Mayweather defeated three 2022 inductees in 2009, Juan Manuel Marquez, 50-4-1, and in 2010 defeating Shane Mosley, 46-5, and Miguel Cotto, 37-2, for the WBA Super Welter title. In 2013 in what this writer was a shutout, he won a majority decision over Saul “Canelo” Alvarez, 42-0-1. In his next fight, he had what would have been one of his toughest fights, barely beating what I thought was a draw Marcos Maidana, 35-3.
In the rematch, he made it clear he was the better man. In 2015, he tied Rocky Marciano’s 49-0 record defeating Andre Berto, 30-3. Two years later, for some reason, to break the record, he fought MMA fighter Conor McGregor, 0-0, stopping him in 10. He fought out of Las Vegas, Nevada.
2004 Olympic Gold Medalist and 2-division World champ Andre “S.O.G.” Ward won the WBA Super Middle title in 2009, defeating Mikkel Kessler, 42-1. In 2016 he barely won what I consider a gift decision by one point on all scorecards over WBO champ Sergey “Krusher” Kovalev, 30-0-1, stopping him in a rematch in his final career fight in five rounds. He ended at 32-0 with 16 knockouts fighting out of Oakland, California.
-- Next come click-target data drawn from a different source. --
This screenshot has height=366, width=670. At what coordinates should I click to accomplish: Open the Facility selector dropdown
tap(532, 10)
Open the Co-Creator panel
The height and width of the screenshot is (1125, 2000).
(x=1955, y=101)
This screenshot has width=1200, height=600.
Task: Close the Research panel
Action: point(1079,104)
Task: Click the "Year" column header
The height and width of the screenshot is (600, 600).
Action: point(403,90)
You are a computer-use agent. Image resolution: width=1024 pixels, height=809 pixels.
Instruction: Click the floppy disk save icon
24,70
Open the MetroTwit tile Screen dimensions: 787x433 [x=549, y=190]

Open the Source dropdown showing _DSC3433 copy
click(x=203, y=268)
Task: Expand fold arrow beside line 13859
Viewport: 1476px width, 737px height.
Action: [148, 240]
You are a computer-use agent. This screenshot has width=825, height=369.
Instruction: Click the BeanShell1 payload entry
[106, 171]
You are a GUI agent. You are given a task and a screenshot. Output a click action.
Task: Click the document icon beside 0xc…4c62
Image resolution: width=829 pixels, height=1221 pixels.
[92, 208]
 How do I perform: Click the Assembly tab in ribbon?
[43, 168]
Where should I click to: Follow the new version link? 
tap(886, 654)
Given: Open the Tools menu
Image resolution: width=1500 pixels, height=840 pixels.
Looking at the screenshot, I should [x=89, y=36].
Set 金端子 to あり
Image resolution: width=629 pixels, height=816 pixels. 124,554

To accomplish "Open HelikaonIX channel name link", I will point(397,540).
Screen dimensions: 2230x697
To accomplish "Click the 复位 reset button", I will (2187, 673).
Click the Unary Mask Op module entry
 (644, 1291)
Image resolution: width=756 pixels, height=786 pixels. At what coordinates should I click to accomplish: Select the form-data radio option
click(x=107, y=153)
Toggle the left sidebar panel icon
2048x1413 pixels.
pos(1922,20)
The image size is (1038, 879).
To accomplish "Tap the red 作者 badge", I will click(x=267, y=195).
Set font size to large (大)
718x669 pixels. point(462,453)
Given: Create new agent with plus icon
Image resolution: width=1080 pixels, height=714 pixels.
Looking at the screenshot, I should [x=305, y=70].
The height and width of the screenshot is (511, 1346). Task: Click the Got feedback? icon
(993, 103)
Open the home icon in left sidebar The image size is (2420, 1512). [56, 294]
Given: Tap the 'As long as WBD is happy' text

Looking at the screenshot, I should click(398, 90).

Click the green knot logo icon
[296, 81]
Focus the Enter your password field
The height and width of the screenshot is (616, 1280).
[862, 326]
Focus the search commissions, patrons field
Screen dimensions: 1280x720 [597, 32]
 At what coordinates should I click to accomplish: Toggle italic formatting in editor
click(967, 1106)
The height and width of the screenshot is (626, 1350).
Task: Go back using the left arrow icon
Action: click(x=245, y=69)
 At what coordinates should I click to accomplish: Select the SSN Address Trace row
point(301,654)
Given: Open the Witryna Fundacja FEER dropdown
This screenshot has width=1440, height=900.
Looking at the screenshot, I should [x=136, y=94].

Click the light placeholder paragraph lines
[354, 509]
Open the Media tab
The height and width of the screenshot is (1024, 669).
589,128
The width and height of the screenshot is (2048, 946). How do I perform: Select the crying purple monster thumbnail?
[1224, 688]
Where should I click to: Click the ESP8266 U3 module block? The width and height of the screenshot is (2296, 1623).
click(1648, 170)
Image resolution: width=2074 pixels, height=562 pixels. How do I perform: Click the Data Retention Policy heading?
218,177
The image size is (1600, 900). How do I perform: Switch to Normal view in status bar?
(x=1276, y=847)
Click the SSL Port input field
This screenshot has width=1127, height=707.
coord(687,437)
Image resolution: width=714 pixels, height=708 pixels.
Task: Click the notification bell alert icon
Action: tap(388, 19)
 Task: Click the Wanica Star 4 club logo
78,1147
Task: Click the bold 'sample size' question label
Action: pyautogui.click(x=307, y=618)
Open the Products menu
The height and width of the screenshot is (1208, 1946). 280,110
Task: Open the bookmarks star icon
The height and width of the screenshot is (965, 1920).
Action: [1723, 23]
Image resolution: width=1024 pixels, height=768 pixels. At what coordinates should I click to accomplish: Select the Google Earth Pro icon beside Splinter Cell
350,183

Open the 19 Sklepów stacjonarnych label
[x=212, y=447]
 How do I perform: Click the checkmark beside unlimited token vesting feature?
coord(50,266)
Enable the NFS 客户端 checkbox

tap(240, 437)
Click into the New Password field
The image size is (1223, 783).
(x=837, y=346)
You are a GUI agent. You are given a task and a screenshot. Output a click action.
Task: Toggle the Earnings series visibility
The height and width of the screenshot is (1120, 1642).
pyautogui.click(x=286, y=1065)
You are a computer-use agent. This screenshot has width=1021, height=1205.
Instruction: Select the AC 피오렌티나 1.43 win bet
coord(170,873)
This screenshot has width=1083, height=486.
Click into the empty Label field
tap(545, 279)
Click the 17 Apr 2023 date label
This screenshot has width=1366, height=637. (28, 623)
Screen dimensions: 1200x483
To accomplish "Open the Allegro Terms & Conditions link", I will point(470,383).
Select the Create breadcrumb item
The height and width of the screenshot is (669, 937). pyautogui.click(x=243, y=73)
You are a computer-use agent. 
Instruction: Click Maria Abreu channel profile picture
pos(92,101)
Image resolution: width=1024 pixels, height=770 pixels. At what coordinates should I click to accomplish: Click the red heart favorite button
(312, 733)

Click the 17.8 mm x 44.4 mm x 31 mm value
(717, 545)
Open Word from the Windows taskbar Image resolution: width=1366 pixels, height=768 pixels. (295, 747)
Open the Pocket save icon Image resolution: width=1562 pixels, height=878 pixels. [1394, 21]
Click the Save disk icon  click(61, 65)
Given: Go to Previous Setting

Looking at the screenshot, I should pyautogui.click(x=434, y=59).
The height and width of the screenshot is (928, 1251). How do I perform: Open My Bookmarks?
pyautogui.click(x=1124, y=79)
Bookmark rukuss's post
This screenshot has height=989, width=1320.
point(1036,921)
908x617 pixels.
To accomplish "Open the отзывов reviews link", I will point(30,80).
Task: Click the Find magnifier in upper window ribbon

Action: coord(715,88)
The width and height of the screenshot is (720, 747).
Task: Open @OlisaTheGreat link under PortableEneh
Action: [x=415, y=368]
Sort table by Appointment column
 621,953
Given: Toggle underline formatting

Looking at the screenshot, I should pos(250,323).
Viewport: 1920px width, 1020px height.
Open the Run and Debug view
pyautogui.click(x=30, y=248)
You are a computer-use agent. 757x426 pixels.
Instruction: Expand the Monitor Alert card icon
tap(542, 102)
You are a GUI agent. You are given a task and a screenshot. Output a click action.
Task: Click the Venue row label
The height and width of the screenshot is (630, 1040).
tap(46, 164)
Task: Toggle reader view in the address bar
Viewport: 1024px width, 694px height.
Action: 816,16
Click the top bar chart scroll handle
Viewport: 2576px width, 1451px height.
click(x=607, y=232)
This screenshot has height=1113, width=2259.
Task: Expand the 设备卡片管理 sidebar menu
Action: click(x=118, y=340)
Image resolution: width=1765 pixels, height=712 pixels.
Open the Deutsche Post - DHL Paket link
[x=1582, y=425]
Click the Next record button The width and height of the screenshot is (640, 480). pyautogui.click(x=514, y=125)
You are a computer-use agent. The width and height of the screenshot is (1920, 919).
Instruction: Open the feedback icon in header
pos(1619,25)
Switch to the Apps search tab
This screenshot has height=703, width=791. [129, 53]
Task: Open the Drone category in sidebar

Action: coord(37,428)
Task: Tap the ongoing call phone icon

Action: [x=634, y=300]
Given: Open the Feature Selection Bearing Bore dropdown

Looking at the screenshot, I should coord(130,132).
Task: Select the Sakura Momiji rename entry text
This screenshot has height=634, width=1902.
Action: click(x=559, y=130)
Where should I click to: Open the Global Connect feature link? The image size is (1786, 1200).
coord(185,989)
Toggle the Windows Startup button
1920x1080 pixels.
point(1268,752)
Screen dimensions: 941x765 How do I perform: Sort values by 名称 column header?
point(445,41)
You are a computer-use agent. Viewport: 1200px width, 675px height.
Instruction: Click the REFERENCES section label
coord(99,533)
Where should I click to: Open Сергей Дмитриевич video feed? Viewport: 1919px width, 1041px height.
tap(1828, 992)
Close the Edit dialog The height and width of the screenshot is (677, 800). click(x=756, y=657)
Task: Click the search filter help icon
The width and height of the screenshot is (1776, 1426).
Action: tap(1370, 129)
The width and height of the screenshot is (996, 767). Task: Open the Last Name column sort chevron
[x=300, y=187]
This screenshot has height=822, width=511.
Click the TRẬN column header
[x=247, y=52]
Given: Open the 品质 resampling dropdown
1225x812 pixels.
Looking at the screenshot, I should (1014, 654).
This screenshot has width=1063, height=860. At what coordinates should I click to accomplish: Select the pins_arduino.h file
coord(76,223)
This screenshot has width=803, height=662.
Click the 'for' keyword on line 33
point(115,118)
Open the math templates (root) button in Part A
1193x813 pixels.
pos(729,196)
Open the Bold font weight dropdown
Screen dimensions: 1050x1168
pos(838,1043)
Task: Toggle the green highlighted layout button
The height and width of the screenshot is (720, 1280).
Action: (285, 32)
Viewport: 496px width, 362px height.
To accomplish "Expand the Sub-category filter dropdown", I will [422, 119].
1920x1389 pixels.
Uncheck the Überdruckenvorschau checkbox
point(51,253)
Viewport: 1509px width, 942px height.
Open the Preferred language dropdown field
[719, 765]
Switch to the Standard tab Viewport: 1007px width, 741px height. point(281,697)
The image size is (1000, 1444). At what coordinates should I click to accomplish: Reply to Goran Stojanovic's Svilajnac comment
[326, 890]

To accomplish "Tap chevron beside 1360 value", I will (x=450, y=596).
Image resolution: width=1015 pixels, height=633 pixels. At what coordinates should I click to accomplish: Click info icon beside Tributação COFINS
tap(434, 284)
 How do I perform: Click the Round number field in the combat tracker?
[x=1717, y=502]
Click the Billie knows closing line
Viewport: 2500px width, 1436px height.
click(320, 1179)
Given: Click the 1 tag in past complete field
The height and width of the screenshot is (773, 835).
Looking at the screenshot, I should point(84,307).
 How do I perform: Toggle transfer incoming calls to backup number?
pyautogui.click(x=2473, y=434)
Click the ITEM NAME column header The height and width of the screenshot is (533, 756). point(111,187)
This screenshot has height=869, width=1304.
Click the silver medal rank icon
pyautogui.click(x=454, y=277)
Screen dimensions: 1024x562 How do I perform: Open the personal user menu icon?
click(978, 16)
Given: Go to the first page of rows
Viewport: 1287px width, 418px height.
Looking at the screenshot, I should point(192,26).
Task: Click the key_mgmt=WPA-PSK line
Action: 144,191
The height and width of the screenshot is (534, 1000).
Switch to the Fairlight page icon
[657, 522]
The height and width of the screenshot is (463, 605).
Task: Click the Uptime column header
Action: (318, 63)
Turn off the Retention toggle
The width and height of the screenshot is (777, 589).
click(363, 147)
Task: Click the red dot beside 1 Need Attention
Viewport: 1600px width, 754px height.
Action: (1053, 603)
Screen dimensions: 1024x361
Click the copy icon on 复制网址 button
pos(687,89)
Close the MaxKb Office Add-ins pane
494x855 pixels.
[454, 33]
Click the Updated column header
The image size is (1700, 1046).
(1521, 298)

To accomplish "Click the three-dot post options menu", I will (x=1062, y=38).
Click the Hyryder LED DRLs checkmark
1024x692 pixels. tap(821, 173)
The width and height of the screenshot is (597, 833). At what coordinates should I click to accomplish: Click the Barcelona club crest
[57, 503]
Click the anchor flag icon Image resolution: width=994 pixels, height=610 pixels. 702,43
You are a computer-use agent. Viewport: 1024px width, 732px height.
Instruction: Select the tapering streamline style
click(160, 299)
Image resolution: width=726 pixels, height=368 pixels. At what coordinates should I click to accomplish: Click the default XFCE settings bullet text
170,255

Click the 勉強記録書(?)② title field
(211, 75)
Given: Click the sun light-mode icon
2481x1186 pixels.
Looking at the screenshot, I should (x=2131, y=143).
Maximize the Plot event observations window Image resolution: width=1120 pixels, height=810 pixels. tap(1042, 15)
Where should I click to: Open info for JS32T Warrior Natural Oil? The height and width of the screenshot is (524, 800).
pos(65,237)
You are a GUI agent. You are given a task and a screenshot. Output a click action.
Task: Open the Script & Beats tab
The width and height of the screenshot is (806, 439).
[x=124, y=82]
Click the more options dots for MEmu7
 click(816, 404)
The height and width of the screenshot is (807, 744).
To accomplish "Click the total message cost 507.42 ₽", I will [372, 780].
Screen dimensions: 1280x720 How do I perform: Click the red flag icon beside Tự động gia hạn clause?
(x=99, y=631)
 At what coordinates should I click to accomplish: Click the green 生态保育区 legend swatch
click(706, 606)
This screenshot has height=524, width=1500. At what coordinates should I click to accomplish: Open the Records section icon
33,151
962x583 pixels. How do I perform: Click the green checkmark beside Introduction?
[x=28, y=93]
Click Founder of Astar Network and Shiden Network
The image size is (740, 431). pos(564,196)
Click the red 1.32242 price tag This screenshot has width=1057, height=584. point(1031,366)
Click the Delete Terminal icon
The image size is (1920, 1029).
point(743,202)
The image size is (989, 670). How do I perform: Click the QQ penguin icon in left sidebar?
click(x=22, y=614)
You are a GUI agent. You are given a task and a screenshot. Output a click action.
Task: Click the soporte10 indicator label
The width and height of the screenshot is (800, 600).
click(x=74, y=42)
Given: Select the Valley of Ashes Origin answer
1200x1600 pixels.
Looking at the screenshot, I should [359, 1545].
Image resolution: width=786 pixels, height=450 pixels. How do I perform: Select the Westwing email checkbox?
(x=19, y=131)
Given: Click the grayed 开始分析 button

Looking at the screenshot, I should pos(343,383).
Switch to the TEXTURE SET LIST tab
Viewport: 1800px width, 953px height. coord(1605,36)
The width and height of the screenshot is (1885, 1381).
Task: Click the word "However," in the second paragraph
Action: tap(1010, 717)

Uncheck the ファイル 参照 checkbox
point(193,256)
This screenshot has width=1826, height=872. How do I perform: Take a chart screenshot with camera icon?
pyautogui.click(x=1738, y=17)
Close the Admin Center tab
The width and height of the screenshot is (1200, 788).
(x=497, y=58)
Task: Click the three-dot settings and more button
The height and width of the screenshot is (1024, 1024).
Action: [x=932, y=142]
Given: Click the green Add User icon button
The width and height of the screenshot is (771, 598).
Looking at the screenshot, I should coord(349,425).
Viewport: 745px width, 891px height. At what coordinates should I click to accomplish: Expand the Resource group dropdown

In the 2022 group was 4-division World champ Miguel “Junito” Cotto, of Caguas, Puerto Rico, who won the WBO Super Welter title in 2004, stopping Kelson Pinto, 21-0. In 2006 he added the WBA Welter title stopping Carlos Quintana, 23-0. In 2010, Cotto won the WBA Super Welter title, stopping Yuri Foreman, 28-0. He would lose to Floyd Mayweather and Saul Alvarez but in between defeated Sergio Martinez, 51-2-2, who came in with a bad knee being stopped in ten. Cotto ended at 41-6 with 33 knockouts.
4-division World champ Roy Jones, Jr., in 1993, won the IBF Middleweight title defeating Bernard “The Executioner” Hopkins, 22-1. In 1994 he added the IBF Super Middle title defeating James “Lights Out” Toney, 44-0-2. In 1996, he won his third division title, defeating Michael “Body Snatcher” McCallum, 49-3-1. In his next fight, he knocked down Montell Griffin, 26-0, but hit him when he was down, losing by DQ. In the rematch, he knocked out Griffin in the first round.
In 2003 Jones won the WBA Heavyweight title defeating John Ruiz, 38-4-1. He ended his career at 66-9 with 47 knockouts fighting out of Pensacola, Florida.
The boxer with the most title defenses at 44 was Regina Halmich, 3-division World champ, who in 1995, in an IBF World Flyweight match, lost her only fight and lone U.S fight to Yvonne Trevino. She won the WIBF Flyweight title in 1995. In 1996 she won the WIBF Super Fly title by majority decision over Delia Gonzalez, 11-4-3.
In 1998 she added the WIBF Light Flyweight title in a rematch with Gonzales. If there was a flaw in her career, she won over many opponents with bad records, if any fights at all. In 2004 she was held to a draw by Elena Reid, 14-1-4, of the U.S. She only fought out of Germany twice. She ended her career at 54-1-1, with 16 knockouts out of Karlsruhe, Baden-Wurttemberg, Germany.